5. Cantik

1.4K 156 4
                                    

Seharusnya, saat ini Sri Sudewi dapat merasakan sejuknya angin pagi yang menyusup dari balik jendela kayu kamarnya, namun sayang, keberadaan seorang wanita yang usianya tak jauh dari Sri Sudewi berhasil merusak ketenangan Sri Sudewi.

Sri Sudewi mencoba untuk tetap fokus dalam kegiatannya, menulis kakawin untuk para brahmana, namun nampaknya, apa yang dilakukan oleh Sri Sudewi itu sia – sia.
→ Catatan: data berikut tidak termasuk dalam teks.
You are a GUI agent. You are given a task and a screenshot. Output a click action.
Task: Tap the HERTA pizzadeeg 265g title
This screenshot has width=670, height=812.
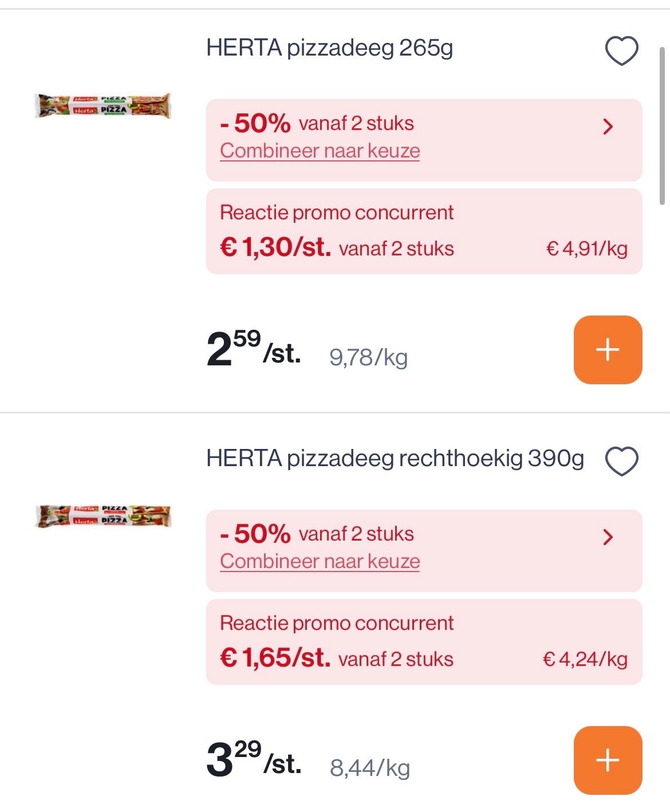[329, 48]
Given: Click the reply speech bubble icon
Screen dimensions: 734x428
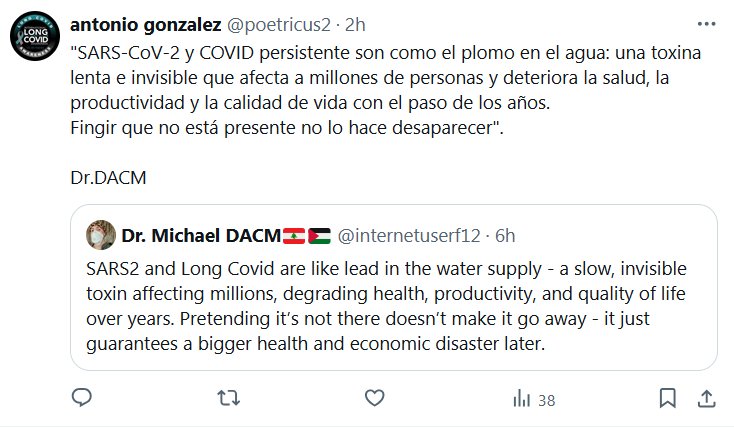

Saudari tiri Sri Sudewi, Indudewi, nampak tak begitu memikirkan Sri Sudewi yang sedang berusaha keras untuk merangkai kata – kata indah, wanita itu terlihat begitu bahagia memainkan guzhengnya.

Meski Sri Sudewi termasuk ke dalam tipe individu yang sangat jarang membicarakan orang lain, namun Sri Sudewi tidak begitu tak acuh, samar – samar, wanita itu juga sering mendengar berita panas yang sedang diperbincangkan oleh para pelayan yang sedang membersihkan pekarangan taman istana Kerajaan Majapahit.

Sri Sudewi tau, guzheng yang tengah dimainkan oleh Indudewi itu merupakan hadiah pemberian utusan Kaisar Hongwu dari Dinasti Ming. Sejujurnya, Sri Sudewi tak tau apa motif dibalik pemberian hadiah itu kepada Indudewi karena setau Sri Sudewi, Indudewi tak pernah memberikan kontribusi yang berarti dalam hubungan antara Majapahit dan Tiongkok, ya... kecuali jika menari di hadapan para utusan Dinasti Ming merupakan sebuah kontribusi penting, maka Indudewi memang pantas mendapatkan guzheng bertali emas itu.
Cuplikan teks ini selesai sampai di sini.